Постоялый двор ямской станции был огромный — сколько возов и возчиков не случится, все убирались.

Однако многие постоянные возчики предпочитали останавливаться у Кабалиных. Места хватало, изба у них была настоящая пинежская: три просторные горницы, да светелка, да две горницы поменьше в зимнике.

Возчики входили намерзшие, с сосульками на усах и на поднятых воротниках кожухов и полушубков. Громко топали стылыми валенками, стучали задубевшими рукавицами, стягивали шапки, крестились и кланялись, а обкусывая или отдирая заскорузлыми пальцами сосульки с усов, интересовались, как житье-бытье и здоровьичко почтенного Никифора Никитича и всего семейства. Седобородый Никифор Никитич тут же распоряжался или сам хлопотал насчет самовара и похлебки или решал еще раз протопить по такому случаю печь — это когда было уже очень морозно или одежа у мужиков оказывалась шибко заледенелой, требовала серьезной сушки. Изба быстро наполнялась густым кислым запахом разогреваемой сырой овчины, крепко шибающим в нос духом множества мужицких портянок, пощипывающим глаза махорочным дымом и дымом потрескивающих лучин, которых ради гостей запаляли сразу штук пять. Но, пока все двигались и размещались, в избе нисколько не светлело — желтое пламя лучин моталось, дрожало, по стенам и потолку плясали причудливые тени. Светлело только, когда все рассаживались, и становилось слышно частое фыканье угольков, падающих в воду, в корытца светцов.

Вечеряли не спеша, добавляя к кабалинской похлебке и шаньгам кто что имел в дорожном припасе. Разомлев от еды и тепла, соловели, потели, скидывали с печи на пол подсохшие горячие кожуха и полушубки и валились на них, обмякшие, блаженные. Кое-кто вскоре и всхрапывал, но большинству было не до сна — Никифор Никитич уже бередил, уже разжигал их своими вечными, бесконечными вопросами-расспросами.

«Какой нынце на Мезени яцмень? — говор у старика был самый что ни на есть пинежский. — Каку брали семужку?.. Построил ли в Палеме Аким-хромой свою хитру мельницю?.. Было ли еще где, что на Агриппину-купальницю лошади не хотели идти в реку? На Пинеге было. Отцего, непонятно… Цто слыхать про волю? Верно ли, цто мужики на Волге хотят земли вовсе без выкупа и бунтуют, жгут господ, и разоряют казенки — не желают больше пить вина?..»

Гости таращат глаза; они и ведать про то не ведали, откуда ему все это известно.

— Целовек верной сказывал…

Старик был не только крайне любопытен, но и мудр, чаще всего получалось, что через скорое время уже не обозники ему, а он им что-нибудь рассказывал да объяснял.
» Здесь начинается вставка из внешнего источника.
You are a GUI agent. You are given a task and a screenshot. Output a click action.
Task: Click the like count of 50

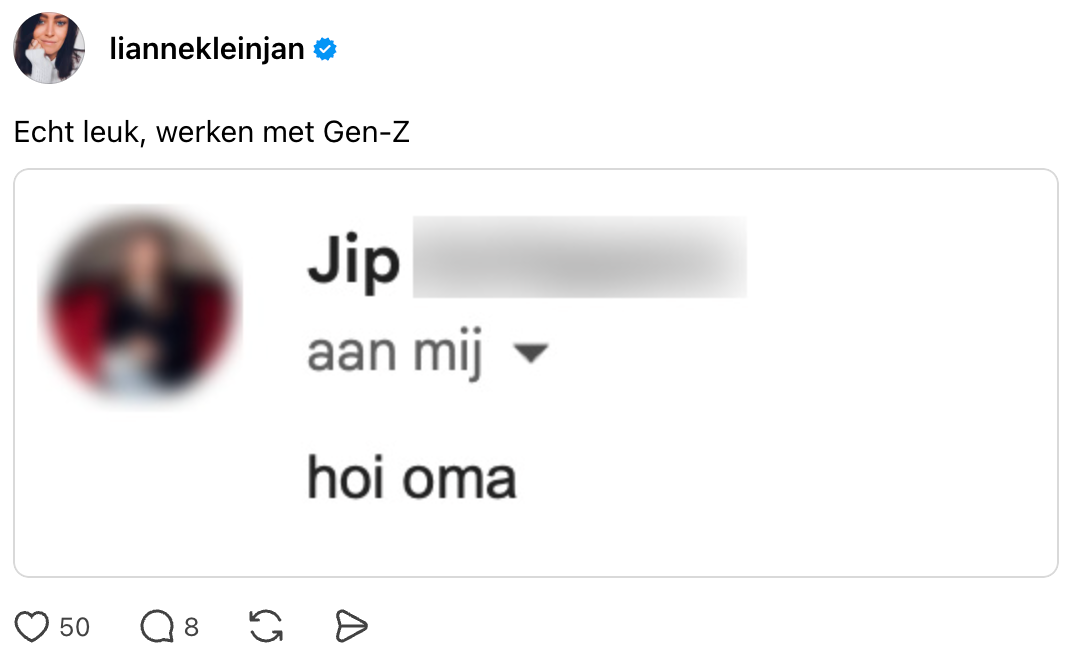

А ведь среди них тоже были люди очень знающие и умные, а уж видели-то некоторые столько, что внучку Никифора Никитича Марьюшку даже зависть брала: и в Петербурге бывали, и в Москве, и в Сибири, а иные на ладьях и по студеному океану аж до самого Груманта хаживали. Девчонкой, пока она глядела на них с печки, Марьюшка не очень-то понимала, почему так происходит: почему все так слушают и любят деда? А потом стала понимать, что он говорит всегда то, что интересно и нужно знать всем, об очень важном для жизни говорит. И она в такие вечера не пропускала уже ни одного слова. Уйдет в бабий кут мыть посуду и моет ее тихо, старается ничем не громыхнуть, не стукнуть, вслушивается во все, что говорится за пестрой сиреневой занавеской, отделяющей кут от горницы.